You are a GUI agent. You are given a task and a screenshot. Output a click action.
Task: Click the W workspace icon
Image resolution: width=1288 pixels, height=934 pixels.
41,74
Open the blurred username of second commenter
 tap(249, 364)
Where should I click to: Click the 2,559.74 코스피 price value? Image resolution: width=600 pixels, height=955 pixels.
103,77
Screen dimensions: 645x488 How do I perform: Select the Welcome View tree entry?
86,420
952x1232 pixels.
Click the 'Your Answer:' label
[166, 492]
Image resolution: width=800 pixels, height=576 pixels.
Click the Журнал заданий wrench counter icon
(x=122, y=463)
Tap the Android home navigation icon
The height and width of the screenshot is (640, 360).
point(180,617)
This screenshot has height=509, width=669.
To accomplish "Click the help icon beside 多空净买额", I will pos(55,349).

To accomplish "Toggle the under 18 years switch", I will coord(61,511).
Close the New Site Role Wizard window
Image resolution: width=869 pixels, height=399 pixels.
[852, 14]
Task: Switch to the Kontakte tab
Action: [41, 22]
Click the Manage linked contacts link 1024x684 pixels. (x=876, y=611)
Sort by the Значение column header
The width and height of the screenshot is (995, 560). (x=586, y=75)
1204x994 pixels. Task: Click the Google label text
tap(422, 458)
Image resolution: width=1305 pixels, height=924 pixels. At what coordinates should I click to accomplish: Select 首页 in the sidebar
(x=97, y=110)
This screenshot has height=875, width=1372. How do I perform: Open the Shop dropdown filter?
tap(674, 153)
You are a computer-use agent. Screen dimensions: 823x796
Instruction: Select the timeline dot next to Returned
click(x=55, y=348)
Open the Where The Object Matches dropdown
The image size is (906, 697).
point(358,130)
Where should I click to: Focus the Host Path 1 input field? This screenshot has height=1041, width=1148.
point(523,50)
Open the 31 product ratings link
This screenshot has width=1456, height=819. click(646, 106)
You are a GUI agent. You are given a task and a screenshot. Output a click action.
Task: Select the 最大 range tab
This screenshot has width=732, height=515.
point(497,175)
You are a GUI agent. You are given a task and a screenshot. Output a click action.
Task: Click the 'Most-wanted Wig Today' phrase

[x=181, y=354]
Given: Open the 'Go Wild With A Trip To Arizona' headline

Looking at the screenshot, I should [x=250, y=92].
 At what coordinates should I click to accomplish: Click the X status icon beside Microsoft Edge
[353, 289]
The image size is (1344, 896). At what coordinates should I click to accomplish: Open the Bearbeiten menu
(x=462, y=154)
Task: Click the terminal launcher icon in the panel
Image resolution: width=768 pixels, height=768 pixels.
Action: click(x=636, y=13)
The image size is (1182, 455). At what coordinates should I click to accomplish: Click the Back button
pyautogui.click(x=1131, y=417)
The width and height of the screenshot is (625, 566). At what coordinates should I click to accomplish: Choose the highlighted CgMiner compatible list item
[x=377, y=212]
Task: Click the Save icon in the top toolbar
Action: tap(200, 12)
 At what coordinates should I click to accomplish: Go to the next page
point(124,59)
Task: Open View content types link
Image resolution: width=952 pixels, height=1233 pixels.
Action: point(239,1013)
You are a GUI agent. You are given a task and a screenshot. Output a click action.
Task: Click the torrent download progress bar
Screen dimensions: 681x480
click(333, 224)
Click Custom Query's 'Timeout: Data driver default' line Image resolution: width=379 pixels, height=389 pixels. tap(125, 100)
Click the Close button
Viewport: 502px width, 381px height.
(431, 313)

==================================================

TASK PROMPT> Give back, exactly as written, the stretch from the line with "Image resolution: width=800" through the line with "You are a computer-use", and no other lines from the records above.

WORKED SOLUTION>
Image resolution: width=800 pixels, height=576 pixels.
Click the Журнал заданий wrench counter icon
(x=122, y=463)
Tap the Android home navigation icon
The height and width of the screenshot is (640, 360).
point(180,617)
This screenshot has height=509, width=669.
To accomplish "Click the help icon beside 多空净买额", I will pos(55,349).

To accomplish "Toggle the under 18 years switch", I will coord(61,511).
Close the New Site Role Wizard window
Image resolution: width=869 pixels, height=399 pixels.
[852, 14]
Task: Switch to the Kontakte tab
Action: [41, 22]
Click the Manage linked contacts link 1024x684 pixels. (x=876, y=611)
Sort by the Значение column header
The width and height of the screenshot is (995, 560). (x=586, y=75)
1204x994 pixels. Task: Click the Google label text
tap(422, 458)
Image resolution: width=1305 pixels, height=924 pixels. At what coordinates should I click to accomplish: Select 首页 in the sidebar
(x=97, y=110)
This screenshot has height=875, width=1372. How do I perform: Open the Shop dropdown filter?
tap(674, 153)
You are a computer-use agent. Screen dimensions: 823x796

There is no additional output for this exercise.